▸ **What is asked**
1. Answer these from the first-quarter 2026 results call transcript, one line each:
(a) What two actions does the opening speaker say are already being put in place?
(b) Which firm is Emanuele Gallazzi from?
(c) What level did net working capital reach in the first quarter, according to the analyst?
2. Resume the first-quarter 2026 results call transcript, picking up after its final line.

Thank you, Marco. Look, it's clear that Q1 was softer than what we would have wanted. It is equally clear that we are all confident that this is something that we're going to be catching up over the next coming quarters. Confidence, however, should not be confused with complacency. We're already now putting actions in place following up with customers, reviewing our invisible costs, and we are going to work very hard together to develop both the short-term, midterm and long-term plans to make sure that we deliver against our commitments. Thank you very much.

Margherita Sacerdoti

Executives
#7

Thank you for listening to our first quarter 2026 results presentation. We are now ready to start the Q&A session. We will start by live question and later move to the written question. The first question is from Emanuele Gallazzi from Equita.

Emanuele Gallazzi

Analysts
#8

I actually have 3 questions. The first one is for Mr. Anastasov, if I may. First of all, thank you for your presentation. I know it's very early. But can you share with us your, let's say, initial face on the yachting industry momentum -- and let's say, the very first strategic aspect that you would like to start working on, I don't know, it's distribution, new model brand development or cost control. The second one is on the order intake. Clearly, in the first quarter, the order intake was weak. You mentioned a high level of negotiation. Can you just give us a sense on how the order intake has evolved in April and early May? And how confident you are on converting the current negotiation in actual orders in this environment. And the last one is for Marco. The net working capital was over 20% of sales in the first quarter. How do you see it evolving through the year?

▸ **Data segment**
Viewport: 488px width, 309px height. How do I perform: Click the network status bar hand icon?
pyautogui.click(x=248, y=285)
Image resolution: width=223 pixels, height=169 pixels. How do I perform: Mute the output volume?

▸ **Outputs**
1.
(a) Following up with customers and reviewing invisible costs.
(b) Equita.
(c) Over 20% of sales.

2.
Unknown Executive

Executives
#9

Thank you. Well, on the first question, the business is a business and ultimately, people buy a combination of a brand and a technological performance. That in itself is not very different from many other businesses. So there, we really need to make sure that there are some short-term actions and obviously some longer-term actions, but the shorter-term actions are delivery, timing, how do we make sure that we reassure some of our customers about the stability of the company to turn this backlog into numbers that are going to be visible in our next presentation. Clearly, my short-term focus is on converting all these discussions and negotiations into actual order -- into actual orders. That is -- and also it's driven by the season, as you can see that we do have the next coming 2, 3 months that are dictating my agenda and my travel plan. In parallel, I will be looking at what goes below the so-called iceberg [indiscernible] meaning the cost structure, platform thinking between the brands have really exhausted those opportunities. And what are the decisions we need to make today that will be impacting our product and range in the next coming 24 to 48 months cycle. Is that -- I hope that, that answers that priority. On the second priority, on the second question was -- I think Marco would say that as well.

Marco Zammarchi

Executives
#10

Yes. Order intake. So order intake, what is our guest for next quarter. I can tell you that April was not bad if compared with prior year with April last year. And currently, in May, we have a significant number of negotiations currently under discussion and hopefully, in conversion already in May, again, with Stassi on board, it's our priority to go and meet personally many of this negotiation in place, especially for mid and bigger sites, both in order to speed up this process. Last point about net working capital. Yes, net working capital has been affected, okay? I explained to you before the seasonality fast. But on top of that, the seasonality was affected by 2 points. One is what we -- we don't want to hide the elephant in the room. So lower order intake, lower order intake means lower the payment. The payment I explained several times that we consider at least not only contract sign but must be secured by a nonrefundable deposit of at least 10%. So you can close also this gap with it. And on top of that, the postponement requested by some Middle East customer that for sure, we wanted to make them happy. And now step-by-step we resolved it. Again, it's something unexpected due to the slowdown of the order intake, but we are confident to bring this figure again, ranging between 12% and 16% across the year, but in the very short term.

Margherita Sacerdoti

Executives
#11

The next question is from Adrien Duverger from Goldman Sachs.

Adrien Duverger

Analysts
#12

My first question would be for you, Mr. Anastasov. What has surprised you the most since joining the business? Obviously, I know it's still very early days, but hopefully, you had the opportunity to start getting a better understanding what do you currently see as your top priority? Is it the U.S. market? And what actions can you take to improve the order intake? And my second question would be on the EBITDA margin guidance that you provided today, what are the different building blocks? And what can we expect in the outer years?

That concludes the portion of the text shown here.